Journal of Earth Science & Climatic Change
Open Access

Abstract

To solve the problem of water shortage, an improved plastic film mulching rice cultivation (PM) has been developed and expanded in recent years in Southwest China. It is a promising alternative to the winter-flooded rice cultivation technology (WF). To explore effects of this technology on CH4 and N2O emissions from winter-flooded paddy fields, a field experiment was conducted in Ziyang, Sichuan Province, China from 2012 to 2015. Meanwhile, the effects of nitrification inhibitors (DCD and CP) were estimated. Results showed that annual CH4 and N2O emissions from winter-flooded paddy fields ranged from 205-738 kg ha-1 and 0.05-1.52 kg N ha-1, respectively. Shifting the fields from WF to PM led to significant reduction 3076% of CH4 emissions and 24-70% of 100-year GWP (CH4+N2O) though substantial increase of N2O emissions (10-3975%).

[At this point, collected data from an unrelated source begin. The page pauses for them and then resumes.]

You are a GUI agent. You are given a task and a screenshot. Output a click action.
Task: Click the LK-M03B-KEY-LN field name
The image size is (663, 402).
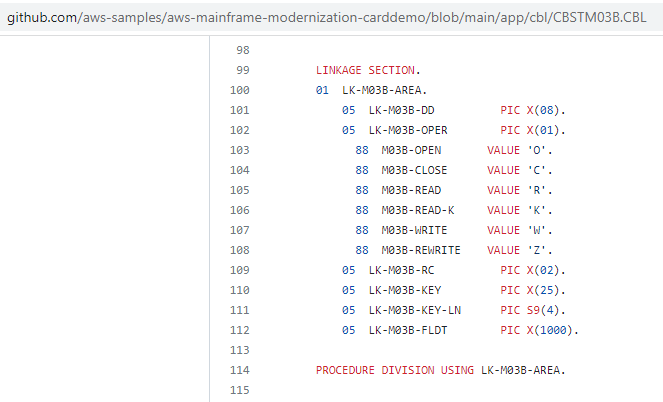(414, 310)
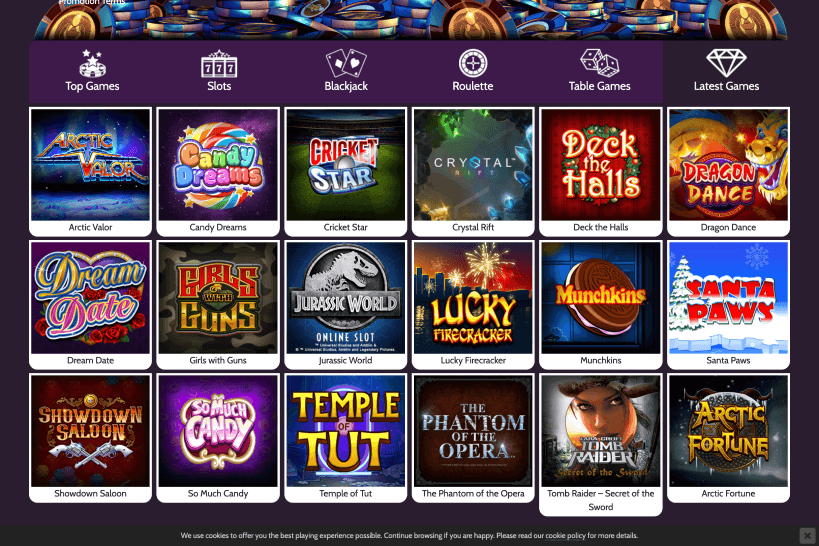Open the Showdown Saloon game thumbnail

click(x=90, y=431)
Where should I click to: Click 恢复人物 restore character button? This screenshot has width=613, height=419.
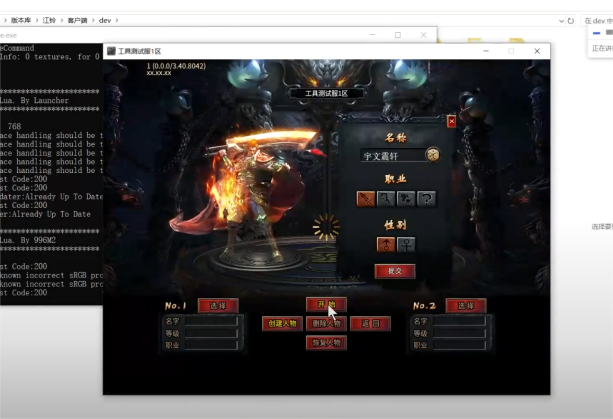point(326,342)
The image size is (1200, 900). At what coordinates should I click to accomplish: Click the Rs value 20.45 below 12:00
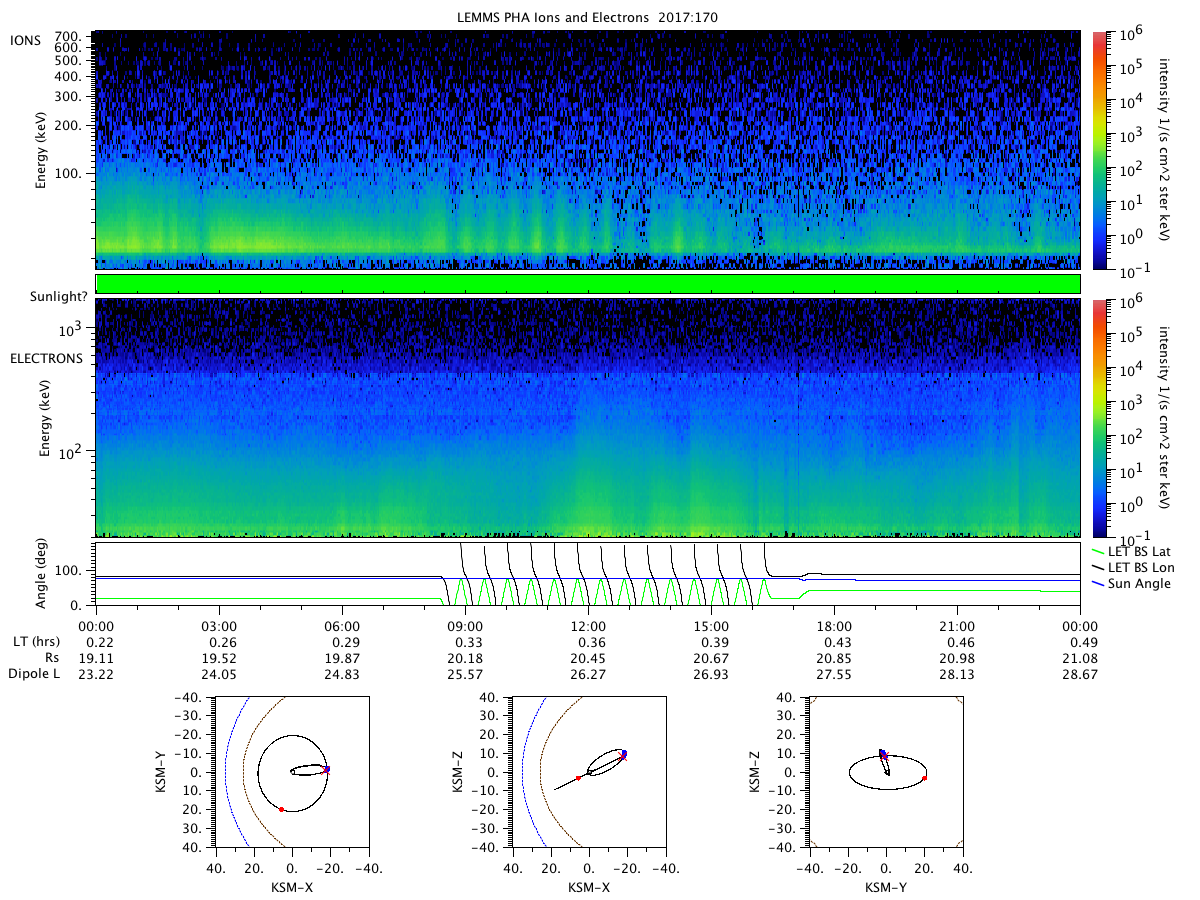pyautogui.click(x=588, y=657)
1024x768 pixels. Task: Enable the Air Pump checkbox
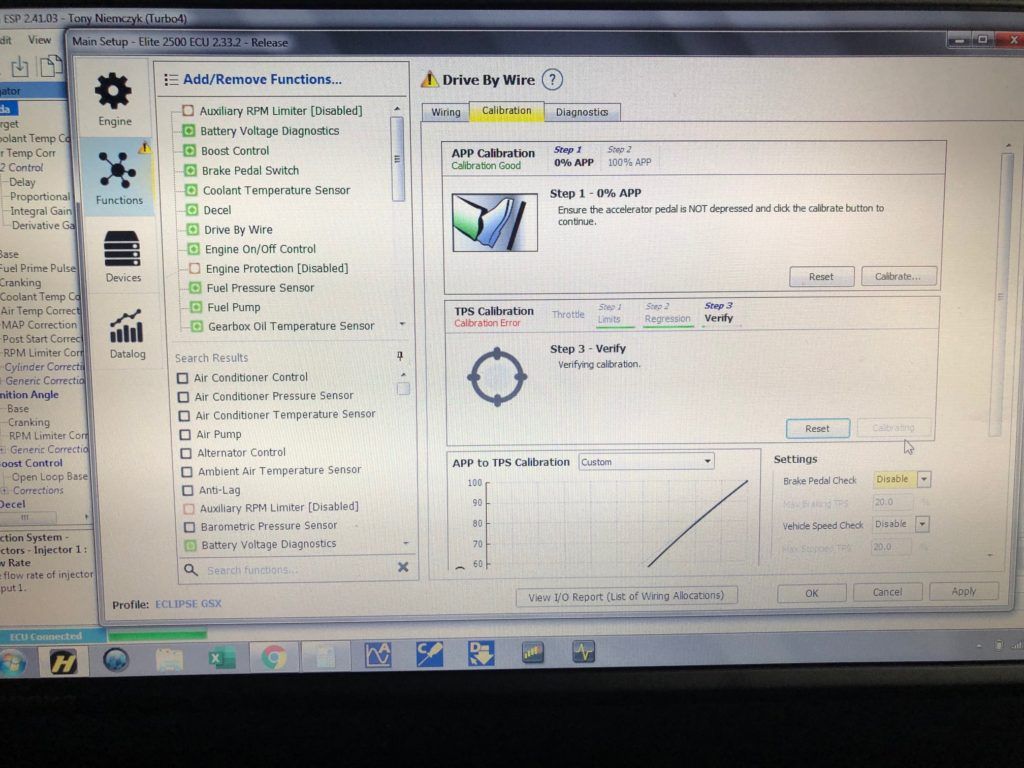click(x=185, y=434)
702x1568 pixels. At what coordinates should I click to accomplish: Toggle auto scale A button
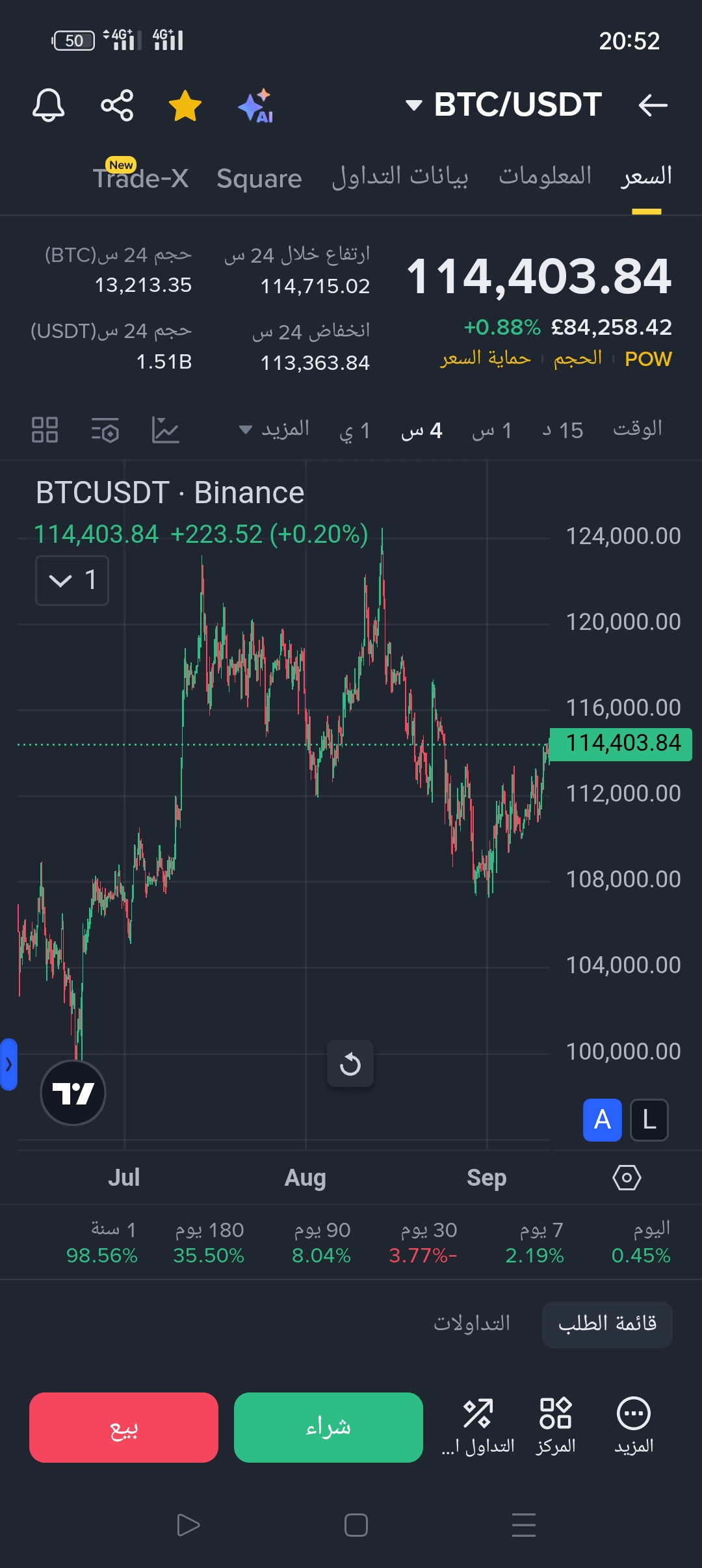click(x=602, y=1120)
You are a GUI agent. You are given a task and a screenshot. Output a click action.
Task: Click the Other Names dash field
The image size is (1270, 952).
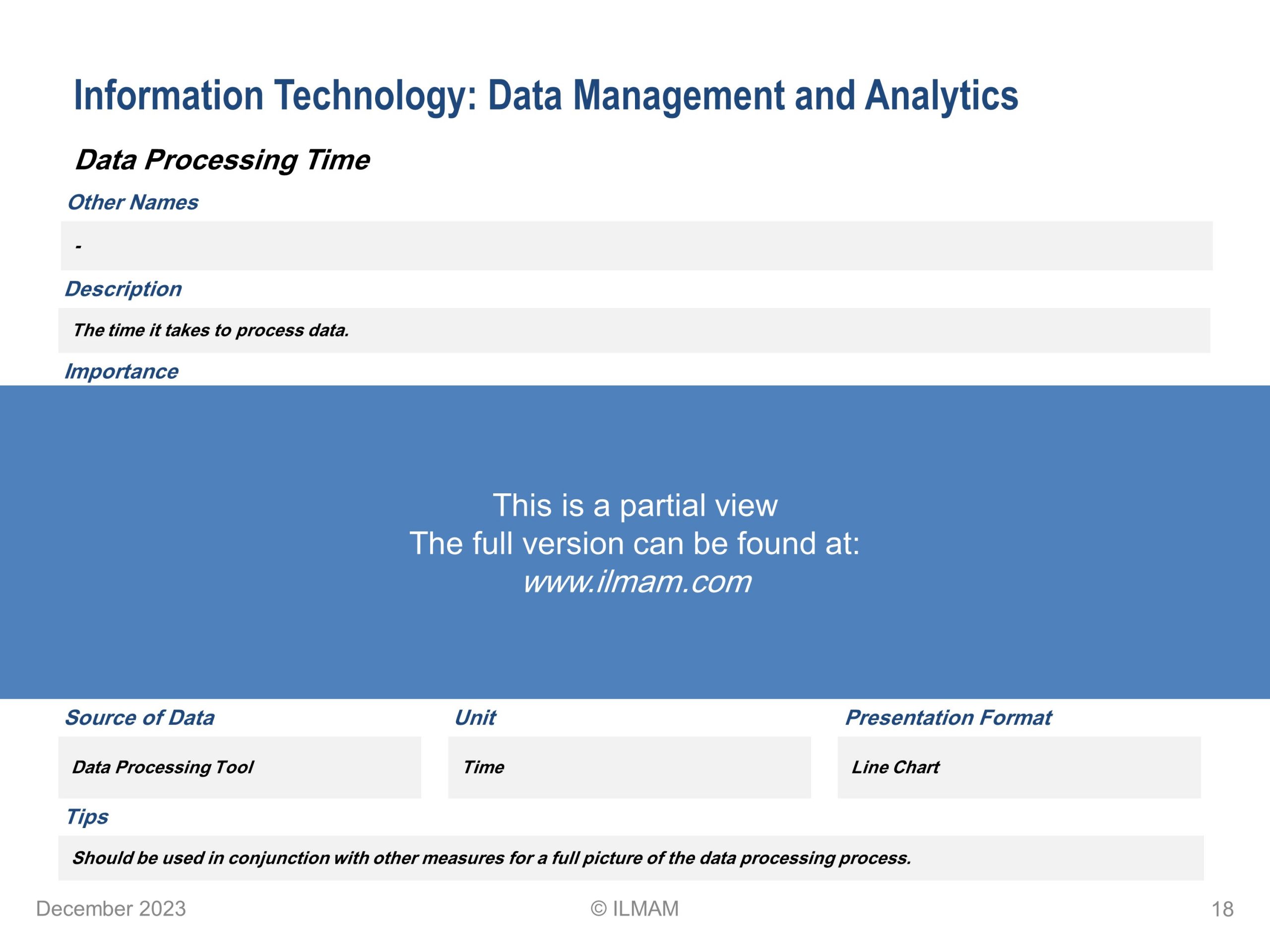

Decrease in CH4 emissions was ascribed to the reduced CH4 production potential while N2O emissions were increased as a consequence of more suitable soil water content and single basal application of nitrogen fertilizer in plastic film mulching rice fields. Integrated assessments showed that PM relative to WF significantly enhanced the net ecosystem economic budget (NEEB: balance between the economic benefits: yield gains and input costs; and environmental costs: GWP costs), due to the input costs reduced greatly. If WF was all changed to PM in Sichuan Province, China, the mitigation of 0.53-3.89 Tg CO2-eq yr-1 in 100-year GWP (CH4+N2O) and the increase of 1.60-3.32 billion CNY yr−1 in NEEB might be achieved. Applying CP under PM conditions reduced 1-10%CH4emissions and 9-26%N2O emissions and increased 1-5% grain yields, thus mitigating 6-10% 100-year GWP (CH4+N2O) and enhancing 29% NEEB. The results demonstrate that PM and PM+CP increased economic incomes and decreased environmental costs of the fields, which would be the effective management strategies in the regions where are water scarcity.

Biography

Guangbin Zhang major study was the processes of CH4 emission from rice fields with the stable carbon isotope technique combining with microbes (methanogens and methanotrophs) analyses. Recently, he had carried out field experiments to study the mechanism of CH4 emission from a special kind of rice fields that are permanently flooded with highest fluxes in southeast of China. In addition, pot and incubation experiments were performed to investigate the effect of nitrogen fertilization on production, oxidation and emission of the CH4 by measuring the stable carbon isotopes, methanogens and methanotrophs. Meanwhile, integrated effects of nitrogen fertilization and straw application on N2O emission from paddy soils were observed. He is very interested in Soil Ecology, Microbiology, Biogeochemistry, Environmental and Soil Chemistry, and his focus is on the cycling of C and N in the agricultural ecosystem and the responses to global climate change (CO2 concentration and temperature enrichment).